Re: [NEEDS-REVIEW] Re: [PATCH v11 25/25] x86/cet/shstk: Add arch_prctl functions for shadow stack

From: Andy Lutomirski
Date: Mon Sep 20 2021 - 12:51:50 EST




On Mon, Sep 13, 2021, at 6:33 PM, Edgecombe, Rick P wrote:
> On Mon, 2020-09-14 at 11:31 -0700, Andy Lutomirski wrote:
> > > On Sep 14, 2020, at 7:50 AM, Dave Hansen <dave.hansen@xxxxxxxxx>
> > > wrote:
> > >
> > > On 9/11/20 3:59 PM, Yu-cheng Yu wrote:
> > > ...
> > > > Here are the changes if we take the mprotect(PROT_SHSTK)
> > > > approach.
> > > > Any comments/suggestions?
> > >
> > > I still don't like it. :)
> > >
> > > I'll also be much happier when there's a proper changelog to
> > > accompany
> > > this which also spells out the alternatives any why they suck so
> > > much.
> > >
> >
> > Let’s take a step back here. Ignoring the precise API, what exactly
> > is
> > a shadow stack from the perspective of a Linux user program?
> >
> > The simplest answer is that it’s just memory that happens to have
> > certain protections. This enables all kinds of shenanigans. A
> > program could map a memfd twice, once as shadow stack and once as
> > non-shadow-stack, and change its control flow. Similarly, a program
> > could mprotect its shadow stack, modify it, and mprotect it back. In
> > some threat models, though could be seen as a WRSS bypass. (Although
> > if an attacker can coerce a process to call mprotect(), the game is
> > likely mostly over anyway.)
> >
> > But we could be more restrictive, or perhaps we could allow user code
> > to opt into more restrictions. For example, we could have shadow
> > stacks be special memory that cannot be written from usermode by any
> > means other than ptrace() and friends, WRSS, and actual shadow stack
> > usage.
> >
> > What is the goal?
> >
> > No matter what we do, the effects of calling vfork() are going to be
> > a
> > bit odd with SHSTK enabled. I suppose we could disallow this, but
> > that seems likely to cause its own issues.
>
> Hi,
>
> Resurrecting this old thread to highlight a consequence of the design
> change that came out of it. I am going to be taking over this series
> from Yu-cheng, and wanted to check if people would be interested in re-
> visiting this interface.
>
> The consequence I wanted to highlight, is that making userspace be
> responsible for mapping memory as shadow stack, also requires moving
> the writing of the restore token to userspace for glibc ucontext
> operations. Since these operations involve creating/pivoting to new
> stacks in userspace, ucontext cet support involves also creating a new
> shadow stack. For normal thread stacks, the kernel has always done the
> shadow stack allocation and so it is never writable (in the normal
> sense) from userspace. But after this change makecontext() now first
> has to mmap() writable memory, then write the restore token, then
> mprotect() it as shadow stack. See the glibc changes to support
> PROT_SHADOW_STACK here[0].
>
> The writable window leaves an opening for an attacker to create an
> arbitrary shadow stack that could be pivoted to later by tweaking the
> ucontext_t structure. To try to see how much this matters, we have done
> a small test that uses this window to ROP from writes in another
> thread during the makecontext()/setcontext() window. (offensive work
> credit to Joao on CC). This would require a real app to already to be
> using ucontext in the course of normal runtime.

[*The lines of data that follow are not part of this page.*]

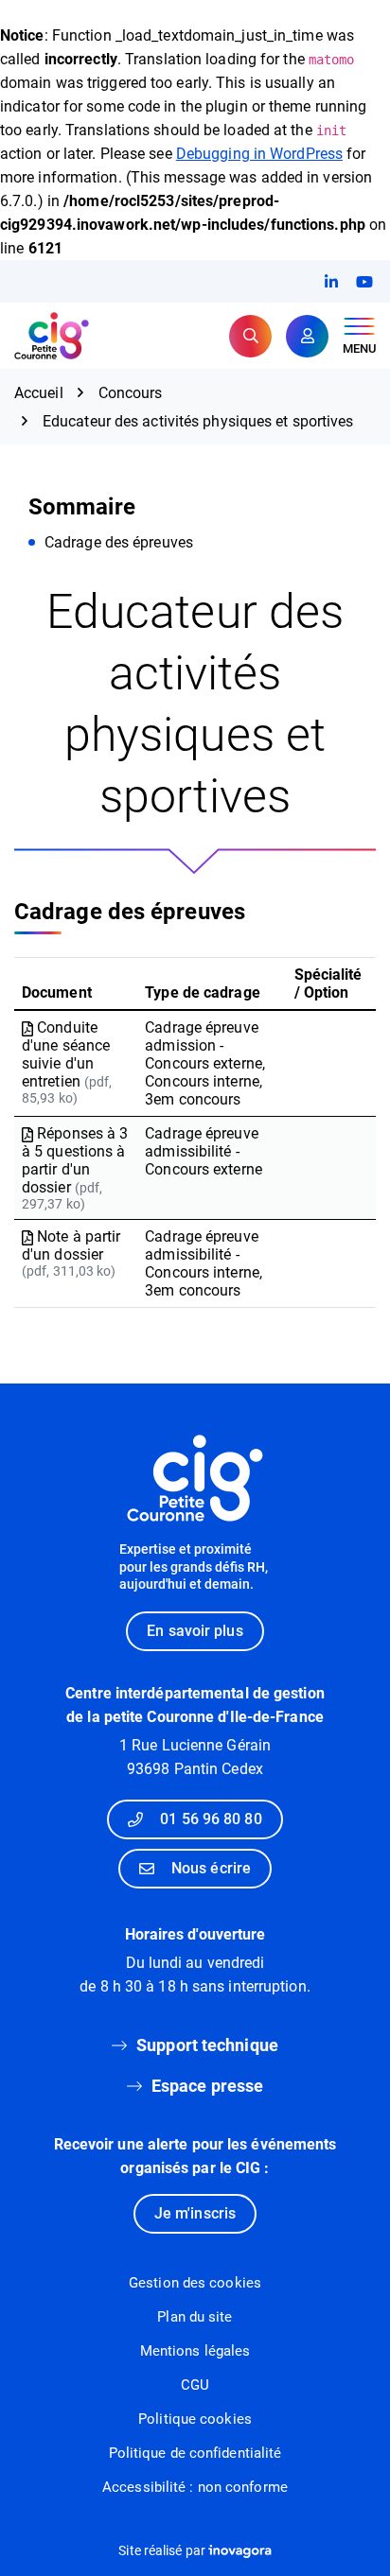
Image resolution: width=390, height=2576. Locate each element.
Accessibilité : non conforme (195, 2487)
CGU (195, 2384)
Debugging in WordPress (259, 154)
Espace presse (207, 2086)
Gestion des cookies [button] (195, 2282)
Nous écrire (211, 1868)
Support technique (207, 2045)
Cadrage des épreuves (118, 542)
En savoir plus (194, 1631)
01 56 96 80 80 (210, 1819)
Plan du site (194, 2316)
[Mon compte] (307, 336)
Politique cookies (195, 2419)
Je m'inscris (195, 2213)
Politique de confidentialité (195, 2453)
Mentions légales (195, 2350)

My general opinion here (take this with a grain of salt -- I haven't paged back in every single detail) is that the kernel should make it straightforward for a libc to do the right thing without nasty races, cross-thread coordination, or unnecessary permission to write to the stack. I *also* think that it should be possible for userspace to manage its own shadow stack allocation if it wants to, since I'm sure there will be JIT or green thread or other use cases that want to do crazy things that we fail to anticipate with in-kernel magic.

So perhaps we should keep the explicit allocation and free operations, have a way to opt-in to WRSS being flipped on, but also do our best to have API that handle the known cases well.

Does that make sense? Can we have both approaches work in the same kernel?